GOOD MORNING PRIVACY! | I dati genetici in pasto all’AI. È una buona idea?

23andme era una società che vendeva test genetici per pochi dollari. Ora è fallita e molti utenti stanno scaricando i propri dati genetici processati dalla società e li stanno caricando su ChatGPT e altri servizi analoghi, ponendo poi le domande più diverse. Ma è una buona idea?

Immaginare qualcosa di più personale del nostro patrimonio genetico è impossibile.
Niente racconta di più su di noi.
E non solo su di noi ma anche sulla nostra famiglia.

Logica e buon senso, quindi, suggerirebbero di gestire almeno i nostri dati genetici con la massima cautela possibile.

Ma il condizionale e, sfortunatamente, d’obbligo.
Non è infatti quello che sta accadendo.
Curiosità – in alcuni casi davvero sciocche, in altri meno -, facilità, poca consapevolezza delle possibili conseguenze e pigrizia celebrale, infatti, stanno portando milioni di utenti a scaricare i loro dati da 23andme per darli in pasto agli algoritmi di ChatGPT e dei suoi tanti emuli.

Mi ricostruisci il mio albero genealogico?
Mi trovi tutti i miei parenti?
Se dovessi avere un figlio sarà biondo?
Quanto a lungo vivrò?

Sono alcune delle domande che gli utenti stanno ponendo ai modelli di AI.

Insieme, naturalmente, a centinaia di migliaia di altre domande.

Personale, anzi, personalissima la scelta di porre certe domande sul presente e sul futuro proprio e dei propri cari.

E troppo complicato provare a rispondere alla domanda relativa all’opportunità di farlo sapendo che non c’è ragione per dirsi certi dell’attendibilità della risposta e, anzi, che è certo che in alcuni casi, la risposta non lo sarà.

Ma c’è un’altra questione che, invece, merita di essere considerata e sulla quale, forse, vale la pena richiamare l’attenzione.

Quanto ne sappiamo della sorte dei dati genetici che stiamo affidando agli algoritmi o, meglio, ai fornitori di servizi?

Che ci faranno con questi dati?
Li useranno sempre e solo per rispondere e li cancelleranno sempre un istante dopo aver risposto?
Impossibile dirlo.

(Voci dei dati archiviati)
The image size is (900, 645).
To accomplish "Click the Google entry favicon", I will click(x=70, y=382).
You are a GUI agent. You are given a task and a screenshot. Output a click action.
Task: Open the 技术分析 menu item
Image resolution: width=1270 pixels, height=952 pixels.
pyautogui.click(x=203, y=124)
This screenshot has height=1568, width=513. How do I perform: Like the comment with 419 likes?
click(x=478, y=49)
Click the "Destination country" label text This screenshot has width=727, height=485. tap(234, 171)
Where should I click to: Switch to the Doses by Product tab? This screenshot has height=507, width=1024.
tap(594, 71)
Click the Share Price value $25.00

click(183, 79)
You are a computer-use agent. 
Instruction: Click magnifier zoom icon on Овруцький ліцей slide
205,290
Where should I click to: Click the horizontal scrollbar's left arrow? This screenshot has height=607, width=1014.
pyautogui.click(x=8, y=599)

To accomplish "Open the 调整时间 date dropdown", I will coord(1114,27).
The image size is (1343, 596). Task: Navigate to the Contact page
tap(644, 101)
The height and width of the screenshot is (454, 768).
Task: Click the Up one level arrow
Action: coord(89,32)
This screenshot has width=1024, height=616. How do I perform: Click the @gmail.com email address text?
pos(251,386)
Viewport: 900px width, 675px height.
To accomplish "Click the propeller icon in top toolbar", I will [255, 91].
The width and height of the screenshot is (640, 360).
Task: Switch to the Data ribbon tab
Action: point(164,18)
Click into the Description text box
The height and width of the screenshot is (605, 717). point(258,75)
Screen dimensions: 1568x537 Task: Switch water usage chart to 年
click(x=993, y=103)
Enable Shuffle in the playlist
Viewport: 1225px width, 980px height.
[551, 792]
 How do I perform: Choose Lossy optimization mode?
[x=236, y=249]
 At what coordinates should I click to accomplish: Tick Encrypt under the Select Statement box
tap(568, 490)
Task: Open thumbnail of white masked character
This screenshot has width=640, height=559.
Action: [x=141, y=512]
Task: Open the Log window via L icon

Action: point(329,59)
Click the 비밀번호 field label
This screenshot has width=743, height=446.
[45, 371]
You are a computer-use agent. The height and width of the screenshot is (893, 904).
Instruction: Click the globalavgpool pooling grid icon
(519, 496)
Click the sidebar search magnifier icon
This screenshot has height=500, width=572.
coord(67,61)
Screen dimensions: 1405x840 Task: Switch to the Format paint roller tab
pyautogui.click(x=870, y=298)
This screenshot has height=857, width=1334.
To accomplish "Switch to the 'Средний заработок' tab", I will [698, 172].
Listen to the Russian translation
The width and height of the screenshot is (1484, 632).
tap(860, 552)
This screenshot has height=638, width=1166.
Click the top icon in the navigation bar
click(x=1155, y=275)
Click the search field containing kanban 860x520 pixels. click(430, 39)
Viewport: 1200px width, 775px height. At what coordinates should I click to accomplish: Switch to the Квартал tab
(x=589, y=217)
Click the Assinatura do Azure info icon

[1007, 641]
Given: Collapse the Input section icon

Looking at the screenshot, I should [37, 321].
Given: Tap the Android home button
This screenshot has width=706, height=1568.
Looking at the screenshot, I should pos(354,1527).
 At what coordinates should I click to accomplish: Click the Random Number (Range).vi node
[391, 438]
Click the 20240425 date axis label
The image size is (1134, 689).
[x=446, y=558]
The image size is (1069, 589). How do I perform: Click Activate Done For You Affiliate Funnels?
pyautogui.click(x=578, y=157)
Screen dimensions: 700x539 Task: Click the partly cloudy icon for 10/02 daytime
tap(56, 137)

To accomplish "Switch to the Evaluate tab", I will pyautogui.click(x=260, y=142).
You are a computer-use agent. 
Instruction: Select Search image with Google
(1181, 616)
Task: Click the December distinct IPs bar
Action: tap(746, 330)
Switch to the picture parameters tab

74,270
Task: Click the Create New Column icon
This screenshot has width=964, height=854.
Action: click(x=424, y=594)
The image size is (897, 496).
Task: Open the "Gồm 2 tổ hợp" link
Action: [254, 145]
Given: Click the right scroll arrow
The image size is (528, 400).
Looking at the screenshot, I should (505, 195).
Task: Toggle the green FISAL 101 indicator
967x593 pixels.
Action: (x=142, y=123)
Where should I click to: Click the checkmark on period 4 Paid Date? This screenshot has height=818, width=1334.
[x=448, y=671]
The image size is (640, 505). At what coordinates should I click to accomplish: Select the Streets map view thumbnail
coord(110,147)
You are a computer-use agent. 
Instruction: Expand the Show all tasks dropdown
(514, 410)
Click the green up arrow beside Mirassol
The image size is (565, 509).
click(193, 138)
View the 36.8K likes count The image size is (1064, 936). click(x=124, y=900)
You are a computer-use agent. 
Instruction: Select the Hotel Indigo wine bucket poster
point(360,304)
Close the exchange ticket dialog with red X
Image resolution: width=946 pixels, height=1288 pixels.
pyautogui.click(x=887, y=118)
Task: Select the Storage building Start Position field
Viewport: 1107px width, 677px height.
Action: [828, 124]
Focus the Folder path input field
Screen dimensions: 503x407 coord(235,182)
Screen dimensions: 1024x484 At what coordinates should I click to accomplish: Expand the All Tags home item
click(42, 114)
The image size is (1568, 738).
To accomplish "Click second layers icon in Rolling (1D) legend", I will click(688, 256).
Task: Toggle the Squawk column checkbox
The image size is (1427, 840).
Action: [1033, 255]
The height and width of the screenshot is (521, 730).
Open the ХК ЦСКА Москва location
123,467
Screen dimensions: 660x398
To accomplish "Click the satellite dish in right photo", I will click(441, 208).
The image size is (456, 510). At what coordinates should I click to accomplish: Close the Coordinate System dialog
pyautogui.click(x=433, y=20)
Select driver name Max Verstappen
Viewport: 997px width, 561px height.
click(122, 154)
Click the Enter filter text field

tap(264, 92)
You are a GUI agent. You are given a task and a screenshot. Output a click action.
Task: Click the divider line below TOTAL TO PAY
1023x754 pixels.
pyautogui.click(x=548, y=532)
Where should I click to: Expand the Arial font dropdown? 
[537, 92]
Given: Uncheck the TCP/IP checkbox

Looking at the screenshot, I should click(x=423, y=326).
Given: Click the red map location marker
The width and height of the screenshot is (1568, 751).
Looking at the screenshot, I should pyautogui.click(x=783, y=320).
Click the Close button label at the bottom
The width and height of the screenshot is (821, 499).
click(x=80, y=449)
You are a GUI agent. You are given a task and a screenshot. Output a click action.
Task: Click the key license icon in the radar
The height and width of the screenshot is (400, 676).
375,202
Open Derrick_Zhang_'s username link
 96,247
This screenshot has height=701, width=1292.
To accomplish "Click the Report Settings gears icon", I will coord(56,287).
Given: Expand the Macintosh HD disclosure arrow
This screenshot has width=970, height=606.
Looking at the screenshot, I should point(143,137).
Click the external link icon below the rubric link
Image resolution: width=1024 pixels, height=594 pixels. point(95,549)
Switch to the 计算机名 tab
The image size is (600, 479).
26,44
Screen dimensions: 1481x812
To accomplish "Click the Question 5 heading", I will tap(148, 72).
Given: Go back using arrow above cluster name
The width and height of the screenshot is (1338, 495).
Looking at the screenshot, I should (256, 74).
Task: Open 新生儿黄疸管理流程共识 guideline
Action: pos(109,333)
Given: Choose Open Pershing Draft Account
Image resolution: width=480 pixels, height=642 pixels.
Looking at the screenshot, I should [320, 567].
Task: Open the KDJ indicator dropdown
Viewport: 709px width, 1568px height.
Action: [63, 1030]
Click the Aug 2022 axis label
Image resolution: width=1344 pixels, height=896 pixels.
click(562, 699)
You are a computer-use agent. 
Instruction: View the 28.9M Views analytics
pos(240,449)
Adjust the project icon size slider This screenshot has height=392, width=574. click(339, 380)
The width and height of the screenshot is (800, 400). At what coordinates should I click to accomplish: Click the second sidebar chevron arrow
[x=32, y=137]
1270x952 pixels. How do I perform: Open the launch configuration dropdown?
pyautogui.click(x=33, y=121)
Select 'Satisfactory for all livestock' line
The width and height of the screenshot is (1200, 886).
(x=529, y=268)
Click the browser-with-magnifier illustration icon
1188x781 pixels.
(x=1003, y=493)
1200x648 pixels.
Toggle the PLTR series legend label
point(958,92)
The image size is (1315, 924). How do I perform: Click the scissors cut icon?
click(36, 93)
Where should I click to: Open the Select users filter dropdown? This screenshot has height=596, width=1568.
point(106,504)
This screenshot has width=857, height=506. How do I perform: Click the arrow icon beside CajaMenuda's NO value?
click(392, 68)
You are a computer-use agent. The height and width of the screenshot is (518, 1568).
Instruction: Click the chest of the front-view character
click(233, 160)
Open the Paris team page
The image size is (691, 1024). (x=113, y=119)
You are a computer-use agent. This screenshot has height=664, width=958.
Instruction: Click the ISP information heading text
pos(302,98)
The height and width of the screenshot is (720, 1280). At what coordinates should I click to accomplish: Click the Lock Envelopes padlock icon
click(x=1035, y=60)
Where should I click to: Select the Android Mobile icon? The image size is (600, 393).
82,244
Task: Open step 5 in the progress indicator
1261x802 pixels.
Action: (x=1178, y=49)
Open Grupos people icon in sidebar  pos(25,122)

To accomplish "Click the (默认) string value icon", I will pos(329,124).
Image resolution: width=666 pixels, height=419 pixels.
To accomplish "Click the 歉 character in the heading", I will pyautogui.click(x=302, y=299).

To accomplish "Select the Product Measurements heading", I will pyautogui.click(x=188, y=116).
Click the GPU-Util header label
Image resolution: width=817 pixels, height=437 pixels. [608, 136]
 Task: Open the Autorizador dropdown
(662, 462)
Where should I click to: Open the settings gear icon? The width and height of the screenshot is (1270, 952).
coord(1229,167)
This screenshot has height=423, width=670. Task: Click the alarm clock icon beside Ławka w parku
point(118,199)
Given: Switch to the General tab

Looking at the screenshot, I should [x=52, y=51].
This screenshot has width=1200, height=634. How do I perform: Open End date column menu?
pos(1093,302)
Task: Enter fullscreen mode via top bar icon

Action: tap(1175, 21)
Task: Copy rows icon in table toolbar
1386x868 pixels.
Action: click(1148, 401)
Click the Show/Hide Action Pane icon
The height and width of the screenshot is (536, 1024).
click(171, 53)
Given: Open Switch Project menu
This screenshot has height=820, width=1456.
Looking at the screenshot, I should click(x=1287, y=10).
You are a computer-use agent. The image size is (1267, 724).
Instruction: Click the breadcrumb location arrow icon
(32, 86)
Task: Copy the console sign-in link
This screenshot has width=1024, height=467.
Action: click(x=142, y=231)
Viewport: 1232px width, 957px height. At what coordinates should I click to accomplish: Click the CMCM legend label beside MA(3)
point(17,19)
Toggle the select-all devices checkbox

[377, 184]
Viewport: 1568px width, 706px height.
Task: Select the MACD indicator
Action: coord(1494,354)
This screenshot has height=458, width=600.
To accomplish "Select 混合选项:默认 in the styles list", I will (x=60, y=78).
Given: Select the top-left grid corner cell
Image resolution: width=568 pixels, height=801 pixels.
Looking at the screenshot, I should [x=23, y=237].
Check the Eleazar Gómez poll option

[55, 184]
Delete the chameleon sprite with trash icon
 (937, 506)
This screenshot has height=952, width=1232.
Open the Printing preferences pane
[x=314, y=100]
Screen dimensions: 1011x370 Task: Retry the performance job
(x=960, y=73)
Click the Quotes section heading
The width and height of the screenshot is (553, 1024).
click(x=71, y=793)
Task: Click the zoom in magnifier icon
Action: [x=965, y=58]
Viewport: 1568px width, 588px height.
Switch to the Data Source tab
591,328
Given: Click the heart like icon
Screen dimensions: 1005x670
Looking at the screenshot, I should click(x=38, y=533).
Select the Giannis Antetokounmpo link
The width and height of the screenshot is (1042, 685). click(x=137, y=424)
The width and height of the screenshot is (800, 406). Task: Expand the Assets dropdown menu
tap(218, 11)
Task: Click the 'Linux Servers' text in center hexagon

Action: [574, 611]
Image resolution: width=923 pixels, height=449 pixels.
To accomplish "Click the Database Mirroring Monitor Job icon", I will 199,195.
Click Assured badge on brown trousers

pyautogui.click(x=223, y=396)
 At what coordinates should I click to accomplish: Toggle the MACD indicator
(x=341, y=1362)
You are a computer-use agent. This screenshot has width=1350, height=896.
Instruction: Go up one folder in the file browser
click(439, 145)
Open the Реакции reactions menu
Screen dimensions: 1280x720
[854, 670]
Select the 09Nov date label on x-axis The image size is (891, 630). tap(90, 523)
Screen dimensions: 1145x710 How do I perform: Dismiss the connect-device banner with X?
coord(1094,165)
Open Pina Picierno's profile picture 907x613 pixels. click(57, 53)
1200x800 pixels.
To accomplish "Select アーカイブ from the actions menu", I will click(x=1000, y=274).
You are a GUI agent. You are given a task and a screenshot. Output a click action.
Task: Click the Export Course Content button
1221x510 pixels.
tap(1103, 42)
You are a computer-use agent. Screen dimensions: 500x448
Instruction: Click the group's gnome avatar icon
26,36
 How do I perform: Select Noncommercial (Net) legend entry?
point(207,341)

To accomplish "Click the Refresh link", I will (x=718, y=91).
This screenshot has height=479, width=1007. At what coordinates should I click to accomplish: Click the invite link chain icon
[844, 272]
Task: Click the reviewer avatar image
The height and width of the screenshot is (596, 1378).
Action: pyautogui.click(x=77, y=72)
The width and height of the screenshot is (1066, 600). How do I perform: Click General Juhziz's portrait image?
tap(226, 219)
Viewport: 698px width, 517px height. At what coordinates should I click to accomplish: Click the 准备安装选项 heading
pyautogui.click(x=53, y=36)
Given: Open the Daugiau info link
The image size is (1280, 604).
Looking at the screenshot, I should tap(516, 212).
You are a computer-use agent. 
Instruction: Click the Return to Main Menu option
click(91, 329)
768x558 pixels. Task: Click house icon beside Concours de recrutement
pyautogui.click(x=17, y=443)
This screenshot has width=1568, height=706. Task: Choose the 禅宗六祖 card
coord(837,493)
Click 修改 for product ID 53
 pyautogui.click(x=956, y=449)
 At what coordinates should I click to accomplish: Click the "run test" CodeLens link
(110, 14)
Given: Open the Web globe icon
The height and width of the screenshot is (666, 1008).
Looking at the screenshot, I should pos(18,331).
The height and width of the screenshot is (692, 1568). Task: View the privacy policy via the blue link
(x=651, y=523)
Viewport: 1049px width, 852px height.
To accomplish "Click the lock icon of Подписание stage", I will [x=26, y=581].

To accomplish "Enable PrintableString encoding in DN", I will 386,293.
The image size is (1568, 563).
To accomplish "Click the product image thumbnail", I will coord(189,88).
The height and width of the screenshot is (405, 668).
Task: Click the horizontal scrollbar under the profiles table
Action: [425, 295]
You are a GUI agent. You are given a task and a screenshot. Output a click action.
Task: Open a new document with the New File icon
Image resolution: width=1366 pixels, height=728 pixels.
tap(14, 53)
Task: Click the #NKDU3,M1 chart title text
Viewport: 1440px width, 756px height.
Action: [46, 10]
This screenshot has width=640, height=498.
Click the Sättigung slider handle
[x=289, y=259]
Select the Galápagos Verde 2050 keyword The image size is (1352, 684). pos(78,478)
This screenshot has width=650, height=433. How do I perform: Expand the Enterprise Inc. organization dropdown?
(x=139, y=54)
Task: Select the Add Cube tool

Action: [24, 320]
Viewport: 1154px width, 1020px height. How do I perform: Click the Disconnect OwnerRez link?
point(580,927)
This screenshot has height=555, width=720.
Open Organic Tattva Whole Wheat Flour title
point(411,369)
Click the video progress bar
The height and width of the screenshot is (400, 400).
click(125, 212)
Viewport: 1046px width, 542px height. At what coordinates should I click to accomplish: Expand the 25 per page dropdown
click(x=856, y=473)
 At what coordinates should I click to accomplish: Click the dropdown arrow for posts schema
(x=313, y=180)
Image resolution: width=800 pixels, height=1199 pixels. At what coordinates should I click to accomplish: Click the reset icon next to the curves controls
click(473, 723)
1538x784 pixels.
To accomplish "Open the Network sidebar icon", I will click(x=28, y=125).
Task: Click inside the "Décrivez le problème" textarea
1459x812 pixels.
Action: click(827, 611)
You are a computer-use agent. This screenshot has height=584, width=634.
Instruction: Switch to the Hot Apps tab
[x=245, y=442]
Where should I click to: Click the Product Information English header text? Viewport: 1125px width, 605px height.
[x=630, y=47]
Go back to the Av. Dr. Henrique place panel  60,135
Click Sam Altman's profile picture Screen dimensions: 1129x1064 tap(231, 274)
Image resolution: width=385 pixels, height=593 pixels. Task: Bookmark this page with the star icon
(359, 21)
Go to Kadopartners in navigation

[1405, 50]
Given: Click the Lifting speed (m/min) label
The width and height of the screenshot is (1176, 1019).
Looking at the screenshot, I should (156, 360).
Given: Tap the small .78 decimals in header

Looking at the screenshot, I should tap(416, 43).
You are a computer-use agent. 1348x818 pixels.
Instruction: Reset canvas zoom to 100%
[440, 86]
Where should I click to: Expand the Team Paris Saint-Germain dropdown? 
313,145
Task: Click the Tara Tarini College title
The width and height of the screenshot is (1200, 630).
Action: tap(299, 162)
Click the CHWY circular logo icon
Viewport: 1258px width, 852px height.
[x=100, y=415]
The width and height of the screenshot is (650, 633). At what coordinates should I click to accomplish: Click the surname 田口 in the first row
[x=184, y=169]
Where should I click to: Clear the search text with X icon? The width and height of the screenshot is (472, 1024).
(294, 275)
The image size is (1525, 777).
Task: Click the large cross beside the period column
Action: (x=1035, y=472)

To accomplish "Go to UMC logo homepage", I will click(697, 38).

> [COSA FARE]:
[A] Rispondi a queste domande sul brano sui dati genetici e l'AI:
(i) Che cosa vendeva la società 23andme?
(ii) Oltre che su di noi, su chi racconta molto il nostro patrimonio genetico?
(iii) Che cosa si chiede il testo subito prima di dire "Impossibile dirlo"?
[B] Prosegui il brano sui dati genetici affidati all'AI dopo l'ultima frase riportata.

> [SOLUZIONI]:
[A]
(i) Test genetici per pochi dollari.
(ii) Sulla nostra famiglia.
(iii) Se i fornitori di servizi useranno i dati genetici sempre e solo per rispondere e li cancelleranno sempre un istante dopo aver risposto.

[B]
E, spesso, gli utenti non lo sanno, non se lo stanno neppure chiedendo, non stanno neppure leggendo le informative sulla privacy che, pure, in molti casi, probabilmente, lo spiegano e men che meno stanno chiedendo ai fornitori di servizi di non usare i dati in questione per l’addestramento dei loro algoritmi.

Insomma c’è il rischio – ma sto usando un eufemismo perché in effetti c’è la certezza – che in molti casi il prezzo che si paga per togliersi certe curiosità, consegnando a un fornitore di servizi privati il nostro patrimonio genetico è quello di perderne definitivamente il controllo.
E quando finisce così è pressochè impossibile dire oggi cosa potrebbe andare storto domani.
Tutto o nulla.

Non lo sappiamo e non c’è modo di saperlo perché le variabili sono infinite.

A me, tutto considerato, tirare giù i nostri dati genetici da una società che è appena fallita e che, peraltro, aveva subito poco tempo fa un furto colossale e, anziché distruggerli o metterli in una cassaforte digitale, consegnarli, un istante dopo a un’altra società, non mi pare una grandissima idea.

Mi pare, diciamo così, un azzardo.

Ma, naturalmente, a ciascuno fare la propria scelta a condizione che, almeno, sia una scelta consapevole.

E, però, vale la pena considerare che quei dati possono raccontare tantissimo non solo di noi ma anche dei nostri figli e parenti e che, quindi, in qualche modo, quando scegliamo, scegliamo anche per loro.

Buona giornata e, naturalmente, good morning privacy!